#### Item-finding records:

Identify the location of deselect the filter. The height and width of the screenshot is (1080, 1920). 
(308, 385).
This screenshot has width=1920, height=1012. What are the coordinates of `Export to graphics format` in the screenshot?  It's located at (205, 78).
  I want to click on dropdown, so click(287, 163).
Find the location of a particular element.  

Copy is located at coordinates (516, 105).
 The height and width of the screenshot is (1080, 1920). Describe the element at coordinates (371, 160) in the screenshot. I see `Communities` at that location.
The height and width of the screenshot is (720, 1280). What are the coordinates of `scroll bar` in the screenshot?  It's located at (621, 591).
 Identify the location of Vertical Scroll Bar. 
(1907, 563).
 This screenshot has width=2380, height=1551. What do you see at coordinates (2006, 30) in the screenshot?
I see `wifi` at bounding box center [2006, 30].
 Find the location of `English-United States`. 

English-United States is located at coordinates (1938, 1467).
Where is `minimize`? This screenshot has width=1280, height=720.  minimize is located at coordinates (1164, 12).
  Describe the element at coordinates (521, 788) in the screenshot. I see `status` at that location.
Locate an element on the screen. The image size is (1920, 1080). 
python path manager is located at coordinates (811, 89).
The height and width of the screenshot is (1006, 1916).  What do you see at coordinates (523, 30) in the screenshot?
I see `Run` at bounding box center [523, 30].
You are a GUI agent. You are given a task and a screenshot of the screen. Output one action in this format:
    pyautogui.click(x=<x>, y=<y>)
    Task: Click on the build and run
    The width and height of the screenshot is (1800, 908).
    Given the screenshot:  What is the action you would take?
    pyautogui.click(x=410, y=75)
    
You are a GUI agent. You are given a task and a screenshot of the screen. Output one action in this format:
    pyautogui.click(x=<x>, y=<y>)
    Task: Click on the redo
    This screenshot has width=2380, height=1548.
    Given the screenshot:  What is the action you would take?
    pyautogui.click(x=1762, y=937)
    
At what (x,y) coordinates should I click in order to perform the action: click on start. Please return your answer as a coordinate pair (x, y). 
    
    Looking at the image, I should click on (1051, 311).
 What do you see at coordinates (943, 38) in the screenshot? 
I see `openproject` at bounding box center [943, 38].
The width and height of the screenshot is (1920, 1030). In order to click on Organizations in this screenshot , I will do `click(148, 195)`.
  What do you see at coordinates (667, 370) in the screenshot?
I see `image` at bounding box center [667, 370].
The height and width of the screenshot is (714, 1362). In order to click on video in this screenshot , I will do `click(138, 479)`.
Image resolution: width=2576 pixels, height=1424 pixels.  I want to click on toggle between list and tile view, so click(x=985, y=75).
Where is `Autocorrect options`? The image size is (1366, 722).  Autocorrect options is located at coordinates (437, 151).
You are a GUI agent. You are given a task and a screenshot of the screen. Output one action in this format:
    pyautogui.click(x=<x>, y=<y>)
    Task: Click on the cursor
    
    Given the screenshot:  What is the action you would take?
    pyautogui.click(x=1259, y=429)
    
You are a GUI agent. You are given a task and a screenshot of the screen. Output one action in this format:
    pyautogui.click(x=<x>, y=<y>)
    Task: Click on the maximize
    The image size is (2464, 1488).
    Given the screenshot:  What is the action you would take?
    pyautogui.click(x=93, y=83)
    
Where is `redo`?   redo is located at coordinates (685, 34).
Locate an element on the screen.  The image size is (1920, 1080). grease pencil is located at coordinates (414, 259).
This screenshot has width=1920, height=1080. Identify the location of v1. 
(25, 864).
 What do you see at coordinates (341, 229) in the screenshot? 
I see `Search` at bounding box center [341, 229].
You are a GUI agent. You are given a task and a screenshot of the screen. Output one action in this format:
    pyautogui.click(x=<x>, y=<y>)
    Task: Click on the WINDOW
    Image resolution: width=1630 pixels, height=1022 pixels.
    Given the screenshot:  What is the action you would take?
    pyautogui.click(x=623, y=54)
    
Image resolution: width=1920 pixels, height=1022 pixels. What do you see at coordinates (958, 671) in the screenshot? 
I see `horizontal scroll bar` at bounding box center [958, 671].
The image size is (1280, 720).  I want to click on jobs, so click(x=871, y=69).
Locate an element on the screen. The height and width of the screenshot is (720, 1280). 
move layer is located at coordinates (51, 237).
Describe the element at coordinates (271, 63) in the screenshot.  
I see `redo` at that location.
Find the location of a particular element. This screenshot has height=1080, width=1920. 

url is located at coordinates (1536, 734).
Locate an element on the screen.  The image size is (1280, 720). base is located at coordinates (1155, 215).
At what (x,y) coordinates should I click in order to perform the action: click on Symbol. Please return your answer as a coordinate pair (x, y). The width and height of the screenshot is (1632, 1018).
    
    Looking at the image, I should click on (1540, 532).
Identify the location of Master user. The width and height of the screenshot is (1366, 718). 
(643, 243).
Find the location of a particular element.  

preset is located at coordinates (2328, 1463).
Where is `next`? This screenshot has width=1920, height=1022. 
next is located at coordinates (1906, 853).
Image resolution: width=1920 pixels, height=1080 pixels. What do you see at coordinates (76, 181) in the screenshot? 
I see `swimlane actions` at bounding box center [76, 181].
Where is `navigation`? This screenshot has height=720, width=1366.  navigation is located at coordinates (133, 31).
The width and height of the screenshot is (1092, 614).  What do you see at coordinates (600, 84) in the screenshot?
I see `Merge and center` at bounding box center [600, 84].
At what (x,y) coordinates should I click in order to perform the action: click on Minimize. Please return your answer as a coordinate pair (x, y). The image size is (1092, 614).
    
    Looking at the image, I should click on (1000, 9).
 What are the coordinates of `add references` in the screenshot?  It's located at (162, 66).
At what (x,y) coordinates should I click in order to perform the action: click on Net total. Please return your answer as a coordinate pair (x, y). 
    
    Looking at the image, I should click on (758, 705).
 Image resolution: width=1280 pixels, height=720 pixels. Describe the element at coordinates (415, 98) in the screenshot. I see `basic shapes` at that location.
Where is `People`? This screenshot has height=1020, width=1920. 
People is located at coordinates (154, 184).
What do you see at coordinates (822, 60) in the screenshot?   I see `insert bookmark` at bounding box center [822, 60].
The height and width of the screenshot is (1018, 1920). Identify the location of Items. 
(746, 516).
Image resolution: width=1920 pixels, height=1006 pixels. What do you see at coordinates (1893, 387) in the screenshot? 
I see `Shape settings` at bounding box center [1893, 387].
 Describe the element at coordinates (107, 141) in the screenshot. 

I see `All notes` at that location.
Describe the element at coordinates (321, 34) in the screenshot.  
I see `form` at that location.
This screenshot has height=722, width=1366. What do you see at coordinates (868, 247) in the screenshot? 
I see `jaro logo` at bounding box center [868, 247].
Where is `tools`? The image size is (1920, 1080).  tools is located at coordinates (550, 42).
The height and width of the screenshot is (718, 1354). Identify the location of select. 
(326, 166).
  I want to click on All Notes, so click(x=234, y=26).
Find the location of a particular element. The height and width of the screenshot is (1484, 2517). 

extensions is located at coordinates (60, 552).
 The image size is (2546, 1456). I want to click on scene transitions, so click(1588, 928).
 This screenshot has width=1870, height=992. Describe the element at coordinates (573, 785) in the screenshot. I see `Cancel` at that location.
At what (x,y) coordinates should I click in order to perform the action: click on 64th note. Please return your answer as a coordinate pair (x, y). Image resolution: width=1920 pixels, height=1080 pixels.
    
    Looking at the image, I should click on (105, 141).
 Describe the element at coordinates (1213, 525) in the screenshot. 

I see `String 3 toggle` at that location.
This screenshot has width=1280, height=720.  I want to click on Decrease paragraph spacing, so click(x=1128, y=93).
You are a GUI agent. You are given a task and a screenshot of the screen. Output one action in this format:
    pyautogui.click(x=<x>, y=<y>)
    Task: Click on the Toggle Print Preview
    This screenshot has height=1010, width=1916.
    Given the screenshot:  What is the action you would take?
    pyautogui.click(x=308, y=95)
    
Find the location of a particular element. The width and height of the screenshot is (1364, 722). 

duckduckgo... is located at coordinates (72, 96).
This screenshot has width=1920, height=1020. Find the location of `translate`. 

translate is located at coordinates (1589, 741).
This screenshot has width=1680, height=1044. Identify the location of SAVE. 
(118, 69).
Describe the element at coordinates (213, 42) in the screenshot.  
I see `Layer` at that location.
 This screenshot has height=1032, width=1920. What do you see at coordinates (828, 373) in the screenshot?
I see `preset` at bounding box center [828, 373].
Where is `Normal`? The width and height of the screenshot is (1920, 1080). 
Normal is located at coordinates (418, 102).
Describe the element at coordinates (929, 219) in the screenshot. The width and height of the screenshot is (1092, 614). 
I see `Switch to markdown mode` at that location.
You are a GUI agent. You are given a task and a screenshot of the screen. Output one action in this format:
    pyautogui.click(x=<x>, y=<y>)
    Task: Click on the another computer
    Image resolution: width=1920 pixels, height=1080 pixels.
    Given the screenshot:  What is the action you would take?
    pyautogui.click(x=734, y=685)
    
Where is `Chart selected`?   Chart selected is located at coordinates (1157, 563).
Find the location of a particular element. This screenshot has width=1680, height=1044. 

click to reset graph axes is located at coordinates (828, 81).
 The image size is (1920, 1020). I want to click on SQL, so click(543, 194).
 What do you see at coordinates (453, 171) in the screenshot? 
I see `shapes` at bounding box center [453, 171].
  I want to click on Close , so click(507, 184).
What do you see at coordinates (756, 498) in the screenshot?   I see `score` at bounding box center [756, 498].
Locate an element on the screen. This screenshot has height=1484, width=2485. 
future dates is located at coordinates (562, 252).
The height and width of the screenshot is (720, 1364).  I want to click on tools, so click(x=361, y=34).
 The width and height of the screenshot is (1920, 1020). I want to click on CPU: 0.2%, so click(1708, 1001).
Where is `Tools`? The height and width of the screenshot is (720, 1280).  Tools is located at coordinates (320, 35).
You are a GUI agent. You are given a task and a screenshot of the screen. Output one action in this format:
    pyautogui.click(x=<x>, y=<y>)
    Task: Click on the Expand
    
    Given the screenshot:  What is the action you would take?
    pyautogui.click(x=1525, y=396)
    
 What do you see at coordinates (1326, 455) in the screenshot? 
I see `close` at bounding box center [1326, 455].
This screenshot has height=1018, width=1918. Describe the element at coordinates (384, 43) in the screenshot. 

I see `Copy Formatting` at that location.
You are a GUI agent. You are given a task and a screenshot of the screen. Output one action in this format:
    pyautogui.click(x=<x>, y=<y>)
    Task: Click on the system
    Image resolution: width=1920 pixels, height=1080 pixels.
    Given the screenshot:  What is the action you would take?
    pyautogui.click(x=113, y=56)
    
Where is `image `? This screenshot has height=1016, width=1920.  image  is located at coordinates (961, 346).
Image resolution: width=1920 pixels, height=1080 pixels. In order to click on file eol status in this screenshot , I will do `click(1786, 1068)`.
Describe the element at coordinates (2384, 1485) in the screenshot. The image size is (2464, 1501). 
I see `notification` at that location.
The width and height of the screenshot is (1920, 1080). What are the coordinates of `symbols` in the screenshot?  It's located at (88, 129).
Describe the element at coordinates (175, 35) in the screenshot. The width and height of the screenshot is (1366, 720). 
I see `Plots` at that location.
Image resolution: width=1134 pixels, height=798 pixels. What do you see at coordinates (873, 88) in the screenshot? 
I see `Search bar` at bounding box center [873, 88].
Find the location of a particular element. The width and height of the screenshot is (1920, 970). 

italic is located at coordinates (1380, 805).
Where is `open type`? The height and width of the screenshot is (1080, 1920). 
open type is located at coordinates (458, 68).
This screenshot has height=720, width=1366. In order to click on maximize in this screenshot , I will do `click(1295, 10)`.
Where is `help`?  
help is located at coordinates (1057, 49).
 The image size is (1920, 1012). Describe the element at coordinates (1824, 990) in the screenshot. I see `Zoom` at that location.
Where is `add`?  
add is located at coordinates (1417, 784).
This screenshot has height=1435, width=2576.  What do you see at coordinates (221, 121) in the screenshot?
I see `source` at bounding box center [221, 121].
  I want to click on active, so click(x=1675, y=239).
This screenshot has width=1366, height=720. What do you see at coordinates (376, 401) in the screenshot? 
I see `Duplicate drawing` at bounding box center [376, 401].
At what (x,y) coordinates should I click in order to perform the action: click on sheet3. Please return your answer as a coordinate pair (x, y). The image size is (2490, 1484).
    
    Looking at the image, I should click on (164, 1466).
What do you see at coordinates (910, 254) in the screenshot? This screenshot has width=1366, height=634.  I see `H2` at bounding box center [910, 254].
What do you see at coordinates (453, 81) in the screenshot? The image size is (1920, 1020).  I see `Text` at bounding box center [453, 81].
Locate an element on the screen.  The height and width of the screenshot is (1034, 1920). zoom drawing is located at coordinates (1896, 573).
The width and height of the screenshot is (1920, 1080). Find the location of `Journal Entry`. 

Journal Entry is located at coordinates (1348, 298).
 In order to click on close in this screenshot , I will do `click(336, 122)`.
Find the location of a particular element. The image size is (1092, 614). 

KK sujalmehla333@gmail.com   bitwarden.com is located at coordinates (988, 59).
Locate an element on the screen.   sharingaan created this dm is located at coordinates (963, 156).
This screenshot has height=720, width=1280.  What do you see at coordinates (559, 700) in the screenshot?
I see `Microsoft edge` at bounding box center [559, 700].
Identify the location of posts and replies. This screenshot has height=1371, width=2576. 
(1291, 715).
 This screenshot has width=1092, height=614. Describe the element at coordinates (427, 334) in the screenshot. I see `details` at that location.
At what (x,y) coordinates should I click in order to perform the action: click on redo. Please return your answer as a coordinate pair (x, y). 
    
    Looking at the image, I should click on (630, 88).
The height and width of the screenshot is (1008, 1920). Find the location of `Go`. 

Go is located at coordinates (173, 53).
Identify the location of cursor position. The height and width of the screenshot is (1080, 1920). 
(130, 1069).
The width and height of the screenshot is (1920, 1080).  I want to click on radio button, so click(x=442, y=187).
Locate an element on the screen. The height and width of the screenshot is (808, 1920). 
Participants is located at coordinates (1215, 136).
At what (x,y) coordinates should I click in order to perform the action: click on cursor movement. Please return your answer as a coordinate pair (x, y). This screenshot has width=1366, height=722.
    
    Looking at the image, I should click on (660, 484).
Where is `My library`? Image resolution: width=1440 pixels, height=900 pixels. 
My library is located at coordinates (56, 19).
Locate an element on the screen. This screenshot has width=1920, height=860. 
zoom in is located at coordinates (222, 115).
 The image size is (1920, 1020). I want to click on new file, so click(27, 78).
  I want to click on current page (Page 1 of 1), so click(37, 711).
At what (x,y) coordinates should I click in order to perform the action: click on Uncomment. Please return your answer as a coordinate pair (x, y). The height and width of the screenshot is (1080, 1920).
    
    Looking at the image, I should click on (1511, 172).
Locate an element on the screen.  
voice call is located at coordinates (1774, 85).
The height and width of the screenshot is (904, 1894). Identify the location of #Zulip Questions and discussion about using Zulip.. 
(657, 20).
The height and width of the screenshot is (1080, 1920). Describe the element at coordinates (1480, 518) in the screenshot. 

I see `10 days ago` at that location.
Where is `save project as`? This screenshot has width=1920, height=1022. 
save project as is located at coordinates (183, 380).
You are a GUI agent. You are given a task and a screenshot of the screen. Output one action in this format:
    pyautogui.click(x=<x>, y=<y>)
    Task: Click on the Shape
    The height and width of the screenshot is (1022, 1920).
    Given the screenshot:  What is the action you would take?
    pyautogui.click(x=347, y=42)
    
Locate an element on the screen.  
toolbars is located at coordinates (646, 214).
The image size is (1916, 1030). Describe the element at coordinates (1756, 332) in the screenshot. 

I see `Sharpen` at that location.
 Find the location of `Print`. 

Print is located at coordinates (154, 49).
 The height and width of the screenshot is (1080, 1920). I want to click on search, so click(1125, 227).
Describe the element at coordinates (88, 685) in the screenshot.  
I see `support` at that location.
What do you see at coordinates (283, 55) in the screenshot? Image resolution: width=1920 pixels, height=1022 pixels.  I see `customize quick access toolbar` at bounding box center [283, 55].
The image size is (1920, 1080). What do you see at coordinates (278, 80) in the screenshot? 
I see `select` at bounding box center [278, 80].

#### EXERCISE AIM:
Format the lines from the one containing "coordinates (685, 34)." through the one containing "so click(x=871, y=69)." as a Markdown table with the columns Row and Line. Number each line in Row, and leave out any blank lines.

#### OUTPUT FOR THIS EXERCISE:
| Row | Line |
|---|---|
| 1 | Where is `redo`?   redo is located at coordinates (685, 34). |
| 2 | Locate an element on the screen.  The image size is (1920, 1080). grease pencil is located at coordinates (414, 259). |
| 3 | This screenshot has width=1920, height=1080. Identify the location of v1.  |
| 4 | (25, 864). |
| 5 |  What do you see at coordinates (341, 229) in the screenshot?  |
| 6 | I see `Search` at bounding box center [341, 229]. |
| 7 | You are a GUI agent. You are given a task and a screenshot of the screen. Output one action in this format: |
| 8 |     pyautogui.click(x=<x>, y=<y>) |
| 9 |     Task: Click on the WINDOW |
| 10 |     Image resolution: width=1630 pixels, height=1022 pixels. |
| 11 |     Given the screenshot:  What is the action you would take? |
| 12 |     pyautogui.click(x=623, y=54) |
| 13 | Image resolution: width=1920 pixels, height=1022 pixels. What do you see at coordinates (958, 671) in the screenshot?  |
| 14 | I see `horizontal scroll bar` at bounding box center [958, 671]. |
| 15 | The image size is (1280, 720).  I want to click on jobs, so click(x=871, y=69). |